Хотя что уж особенно-то нагнетать, Вера после размышляла, не деточка же беспомощная, не ребенок, закончила уже Наталья школу, поступила в институт. «Разумеется, на экономический, куда же еще?» — сама Наталья разъясняла. Ведь именно в этой области отчим ее почитался как авторитет, там, значит, и связи. Объясняла с вызовом, будто кого-то разоблачая и точно ее заставили, принудили, а захотела бы, так поступила бы в другое место. Подумаешь, жертва! В Вере все чаще ропот возникал, желание приструнить, оборвать Наталью, чтобы не морочила голову.
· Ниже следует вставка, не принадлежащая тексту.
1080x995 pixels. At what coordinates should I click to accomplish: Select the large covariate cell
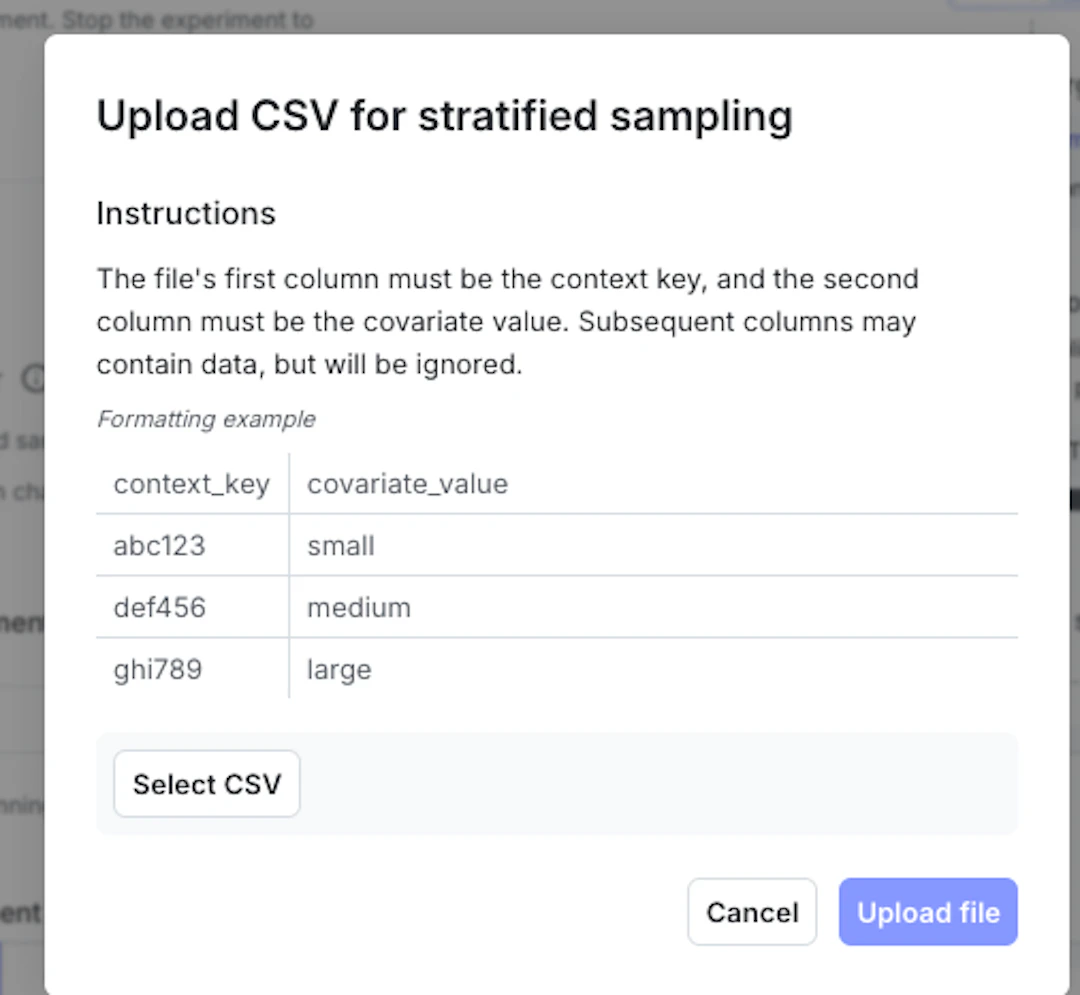click(339, 669)
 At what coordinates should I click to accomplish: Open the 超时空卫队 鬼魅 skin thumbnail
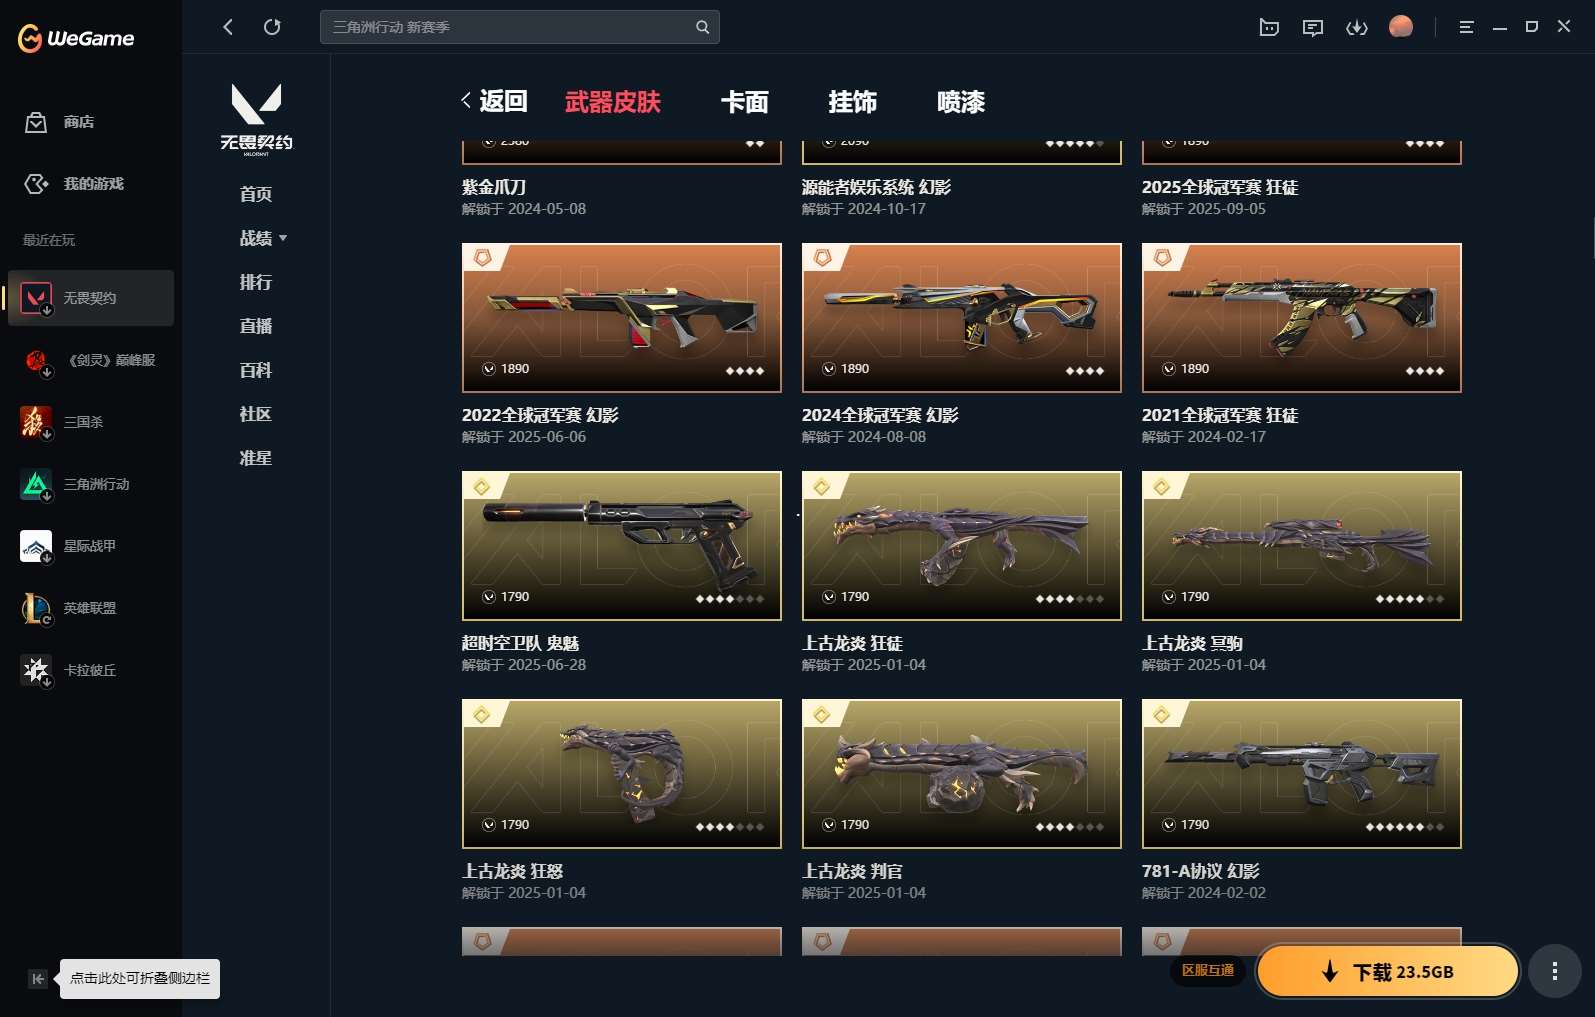(x=621, y=546)
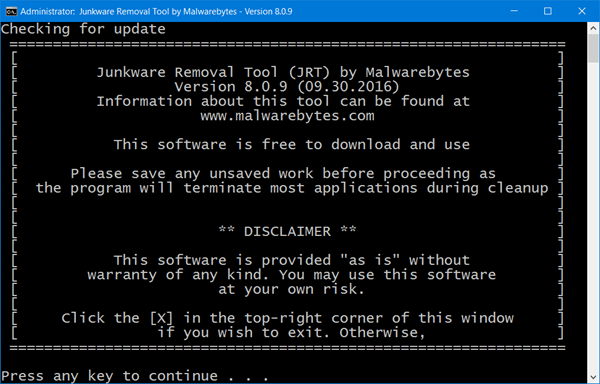
Task: Click the scrollbar up arrow
Action: coord(593,28)
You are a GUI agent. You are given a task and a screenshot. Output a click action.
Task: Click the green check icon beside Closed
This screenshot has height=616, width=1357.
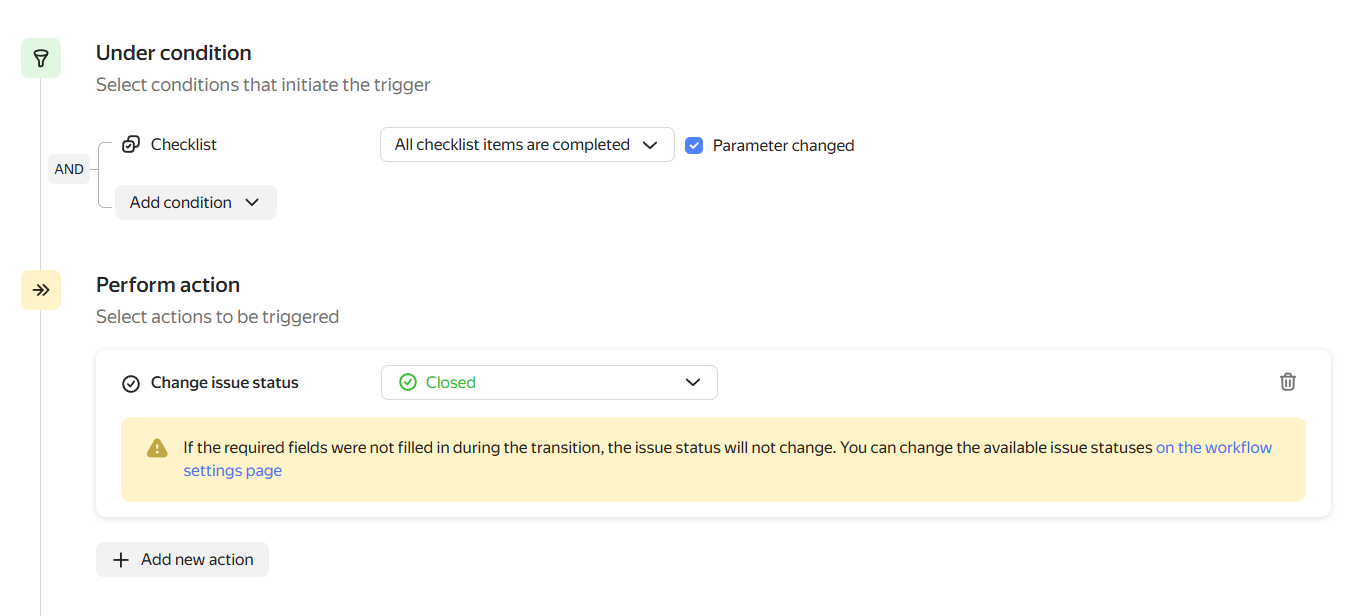click(407, 382)
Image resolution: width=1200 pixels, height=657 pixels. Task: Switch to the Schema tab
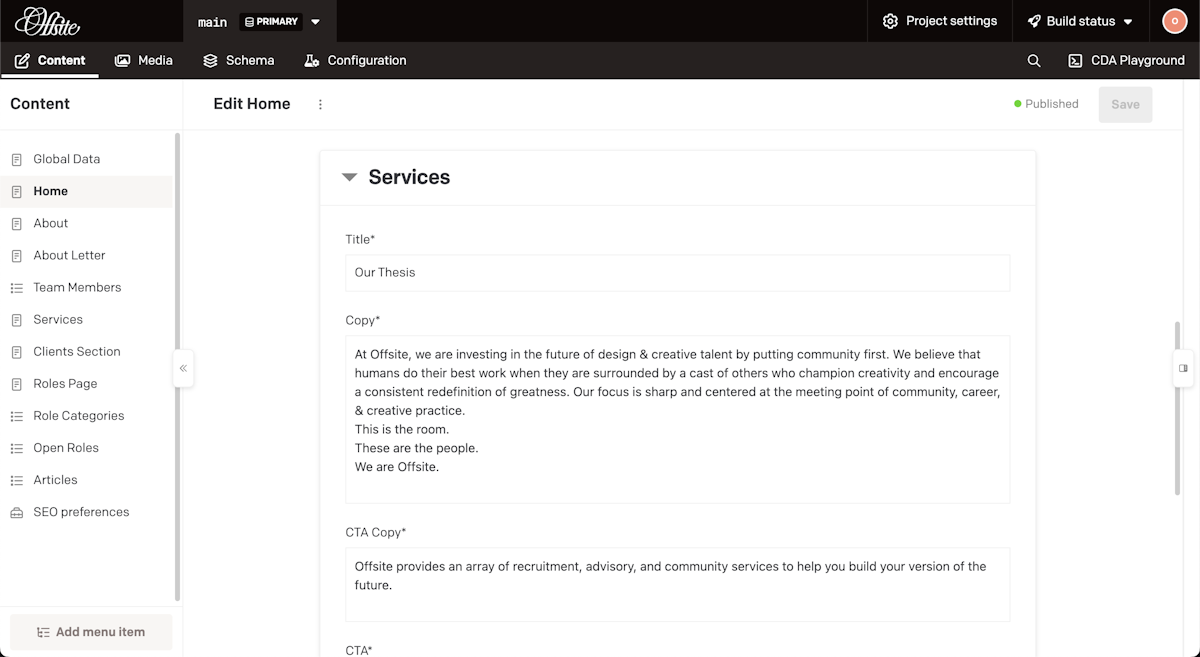(x=239, y=61)
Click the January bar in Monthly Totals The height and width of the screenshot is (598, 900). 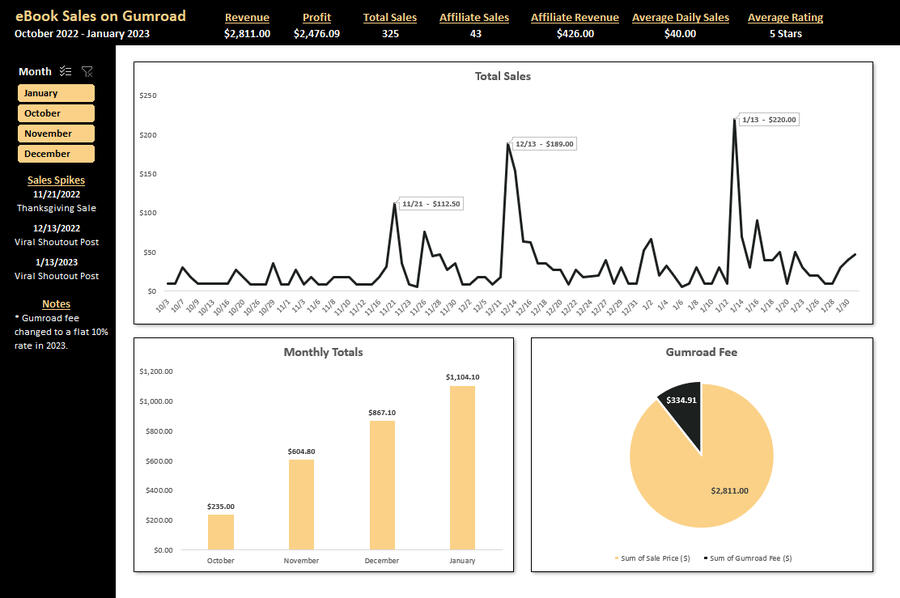tap(462, 467)
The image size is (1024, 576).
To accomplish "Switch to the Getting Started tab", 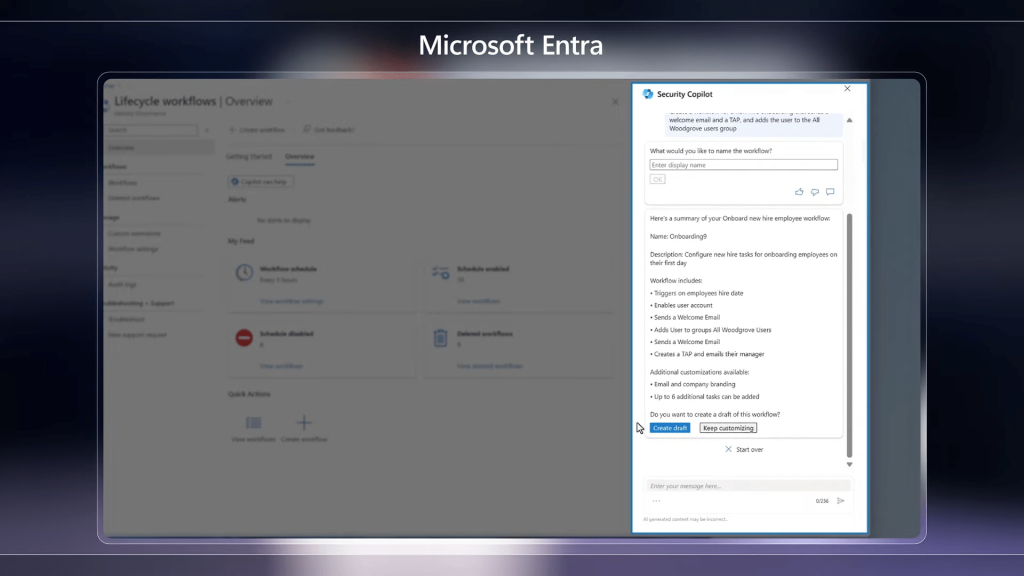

Какое-то наваждение… Вместо своих проблем в голову лезла Наталья, ее недомолвки, т а й н ы, выдуманные, преувеличенные.

Ладно, но неужто это корнем всего могло быть — развод, уход ее матери к другому? Сколько тогда Наталье исполнилось? Шесть лет. Да, беда. Но сколько таких бед и обстоятельств, условия создаются куда тяжелее. А мать Натальи? Разве в равнодушии к дочери кто-нибудь ее смел упрекнуть? Да она кровью, слезами за любовь свою расплачивалась. Это весь дом наблюдал. Наталья и малолеткой убегала, исчезала, мать всех обзванивала, стучалась во все двери, и ни каплей раскаяния дочь не желала утешить ее. Вот беда так беда. Пощечина — признание слабости материнской, отчаяния, бессилия. Пощечины вошли в обиход. Только страдала от них больше мать, а дочь, побитая, ожесточалась в упрямстве. Больно-то было, конечно, обеим, но по-разному, но отдельно, обособленно одна от другой.

А как?.. Потом, спустя годы, Вера понять пыталась: а как иначе? Если уже закрутилось, завязалось узлом — дочерино намеренное непослушание, готовность делать назло, себе во вред, но с целью навредить матери, чтобы запуталось уже все настолько, что и не найти основу, первопричину, детскую, всхлипывающую: ты, что ли, мама больше не любишь меня?